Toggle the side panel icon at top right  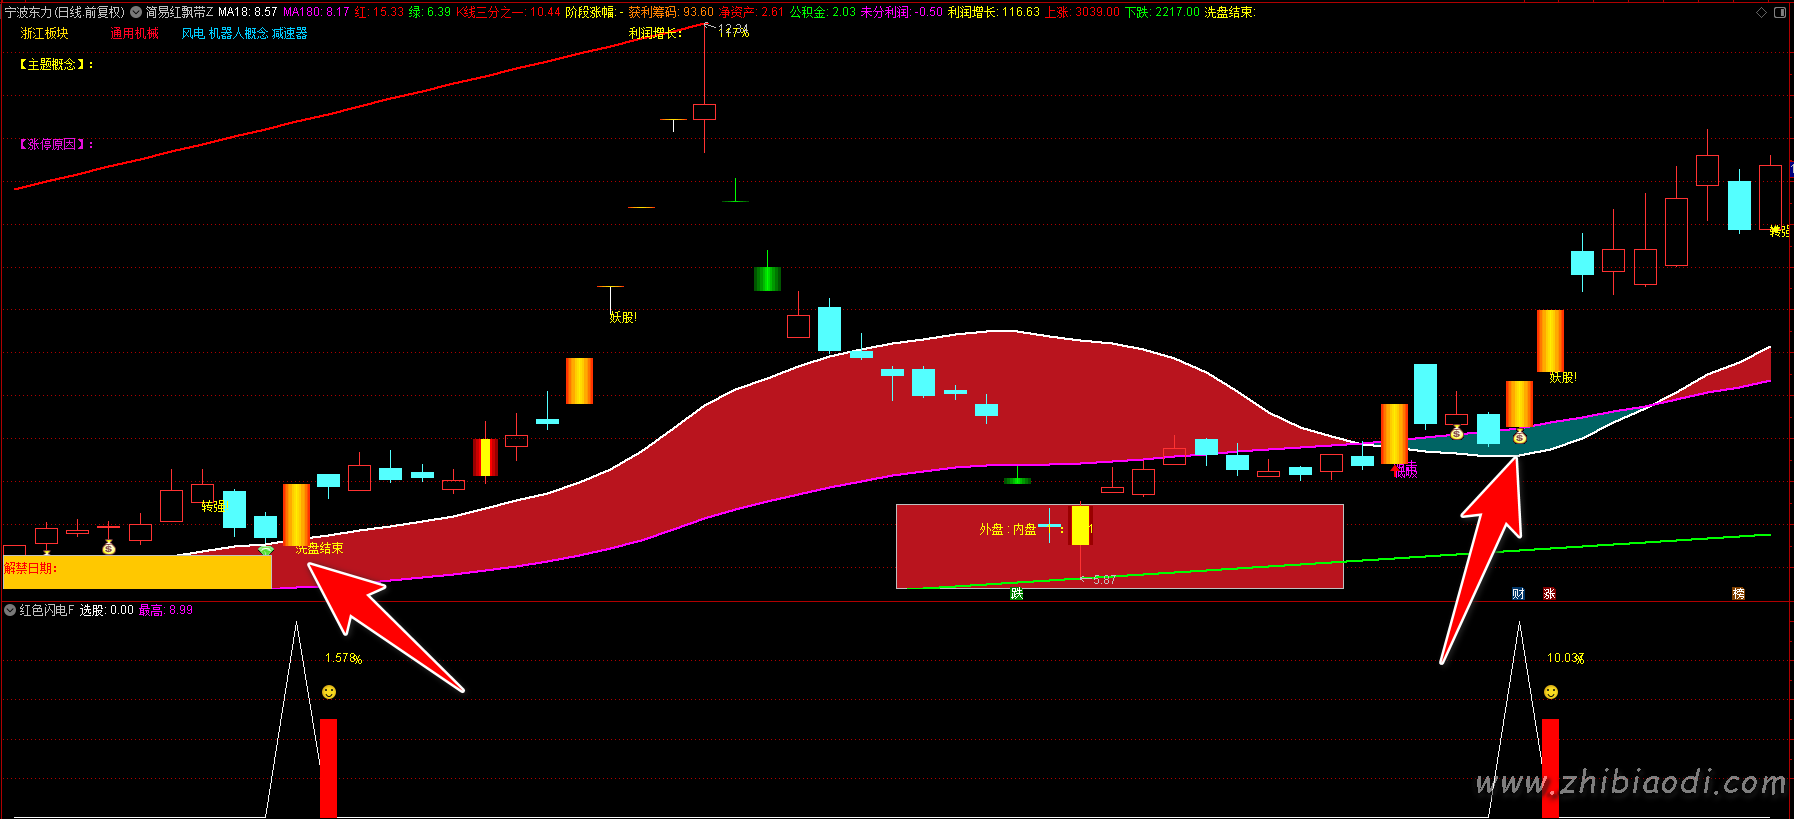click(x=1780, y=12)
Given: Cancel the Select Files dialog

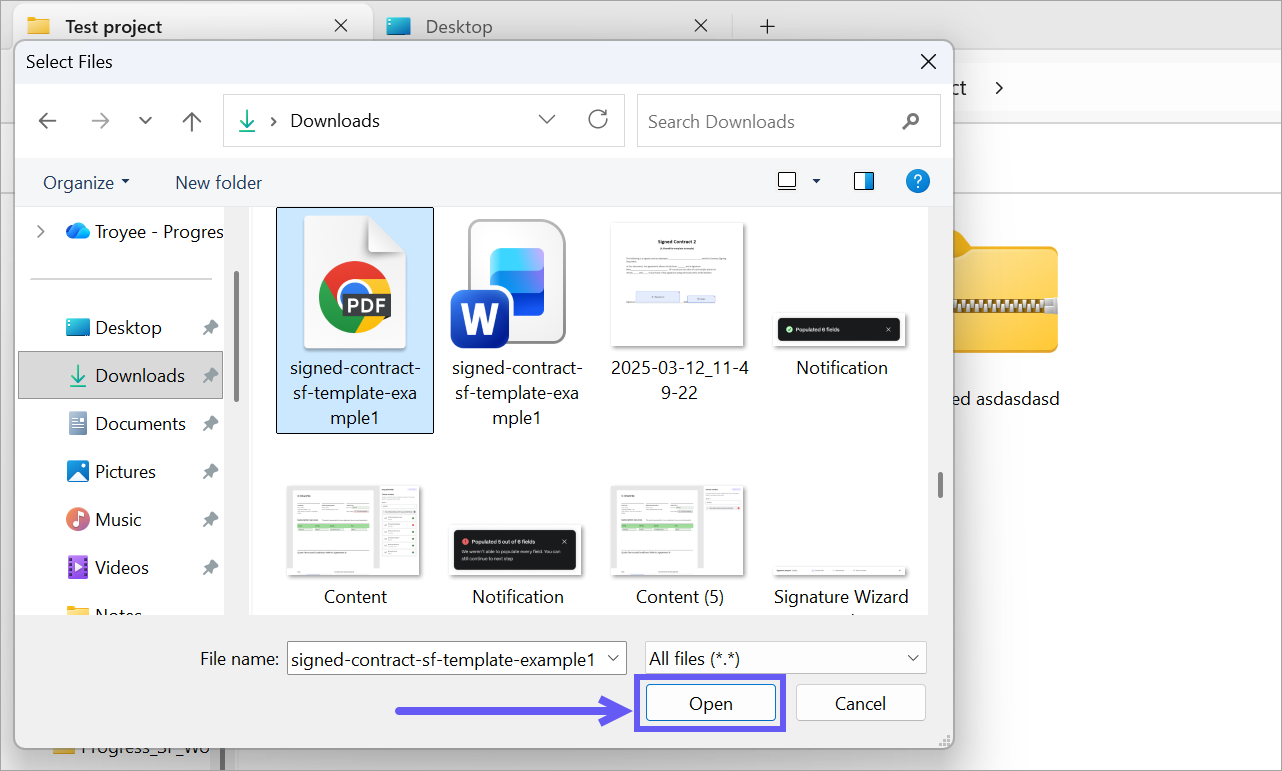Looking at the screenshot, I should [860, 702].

* * *

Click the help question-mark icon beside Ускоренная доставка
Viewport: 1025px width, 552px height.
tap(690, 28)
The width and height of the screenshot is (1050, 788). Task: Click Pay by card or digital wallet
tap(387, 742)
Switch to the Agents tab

> _WORK REQUEST_
Would you please write out, exactly and with no other lines, the stretch of the listing above from the line containing "The width and" through the line containing "Switch to the Agents tab"?

> _YOUR RESPONSE_
The width and height of the screenshot is (1050, 788). Task: Click Pay by card or digital wallet
tap(387, 742)
Switch to the Agents tab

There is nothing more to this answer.